Member, Whitehead Institute
Director, Ludwig Center for Molecular Oncology
Massachusetts Institute of Technology
Seeking to understand the interaction of cancer stem cells with other cells in the tumor environment
Laboratory studies are focused on understanding the complex nature of cancer stem cells to identify targets for more effective therapies for aggressive breast cancers.
These studies will greatly advance our understanding of tumor biology and inform new strategies to improve outcomes in breast cancer patients with advanced disease.
Cancer cells have the unique ability to assume different characteristics that make them more or less able to invade tissue and seed new tumors at distant sites, a process called metastasis. The more dangerous of these cells are the cancer stem cells, which serve as the founders, or origins, of new metastatic colonies.
Normal stem cells can be converted to cancer stem cells, but scientists don't fully understand this process or what conditions are required. The goal of Dr. Weinberg's project is to decipher the interaction of stem cells and cancer cells and how this leads to cancer development and progression.
Several lines of research are planned: 1) Develop new biochemical markers for identifying and purifying cancer stem cells; 2) determine how many distinct subtypes of breast cancer cells co-exist within a single tumor and whether these subtypes inter-convert with one another; 3) understand the mechanisms by which stem cell and related cancer cells avoid attack by the immune system and resist immune-targeted therapies.

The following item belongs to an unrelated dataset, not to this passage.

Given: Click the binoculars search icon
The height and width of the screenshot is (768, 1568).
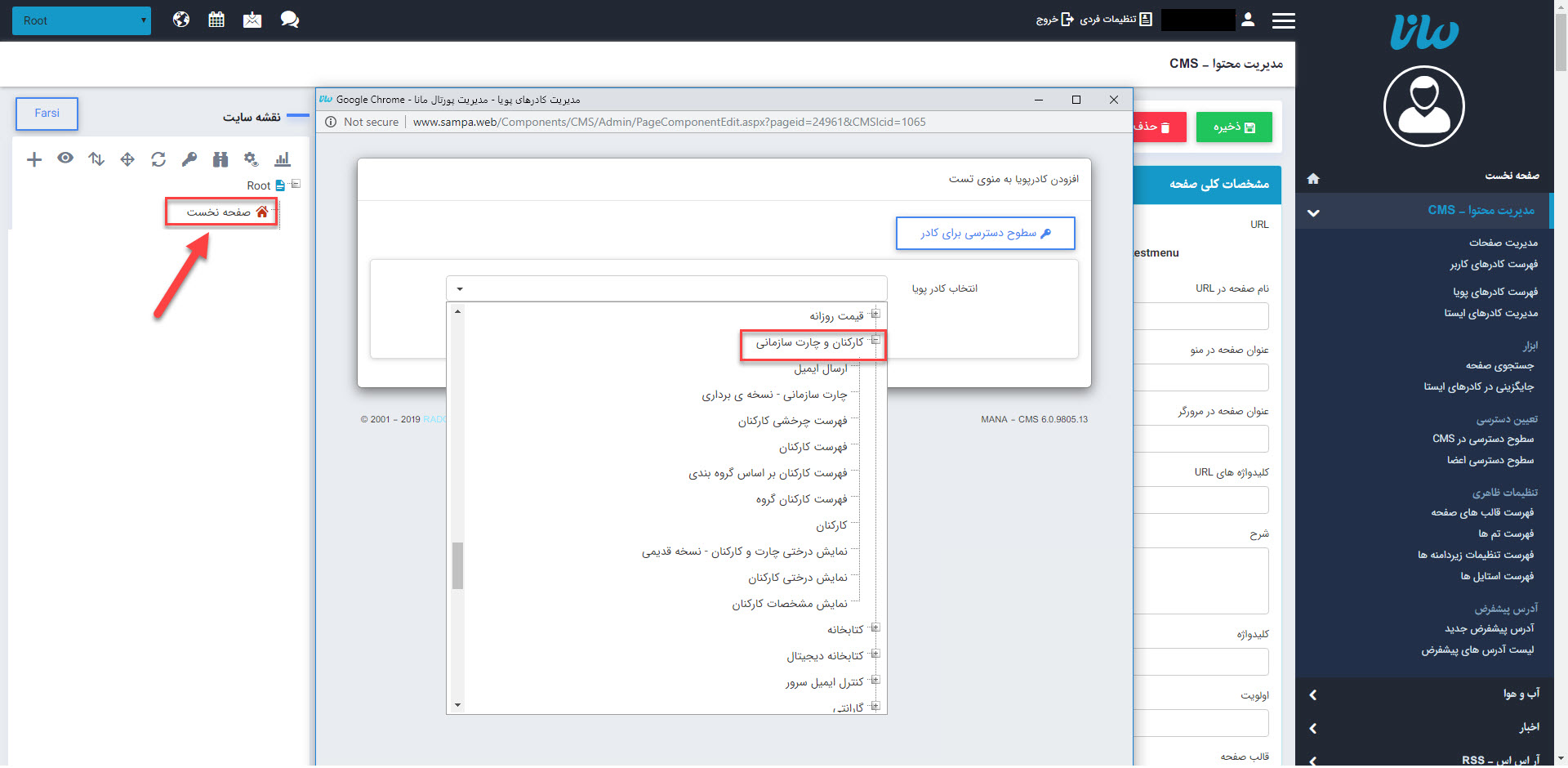Looking at the screenshot, I should tap(220, 159).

These exploratory studies are critical in informing new treatment options and guiding the development of more effective drugs.
Dr. Weinberg is a founding member of the Whitehead Institute for Biomedical Research and the Daniel K. Ludwig Professor for Cancer Research at the Massachusetts Institute of Technology (MIT). He is also the first Director of the Ludwig Cancer Center at MIT. He is an internationally recognized authority on the genetic basis of human cancer. Dr. Weinberg and his colleagues isolated the first human cancer-causing gene, the ras oncogene, and the first known tumor suppressor gene, Rb, the retinoblastoma gene. Research in Dr. Weinberg's laboratory is focused on attempting to elucidate the biochemical and cell-biological mechanisms that enable carcinoma cells in primary tumors to invade and disseminate, resulting in the formation of metastases in distant sites. Much of this work depends on analyses of the cell-biological program termed the epithelial-mesenchymal transition (EMT). In addition to conferring traits such as motility and invasiveness on epithelial carcinoma cells, activation of this program heightens their resistance to chemotherapeutic attack. In recent years the Weinberg laboratory has also found that activation of a previously latent EMT program places both normal and neoplastic epithelial cells in a position from which they can enter into a stemcell state. In the case of carcinomas, the tumor-initiating powers resulting from this shift indicates the formation of cancer stem cells (CSCs), which are qualified to serve as founders of new metastatic colonies in distant anatomical sites. Dr. Weinberg's research has increasingly focused on the interaction of CSCs with recruited inflammatory cells and on the later steps of the invasion-metastasis cascade that enables disseminated carcinoma cells to extravasate, thereby setting the stage for the formation of micro- and macroscopic metastatic colonies.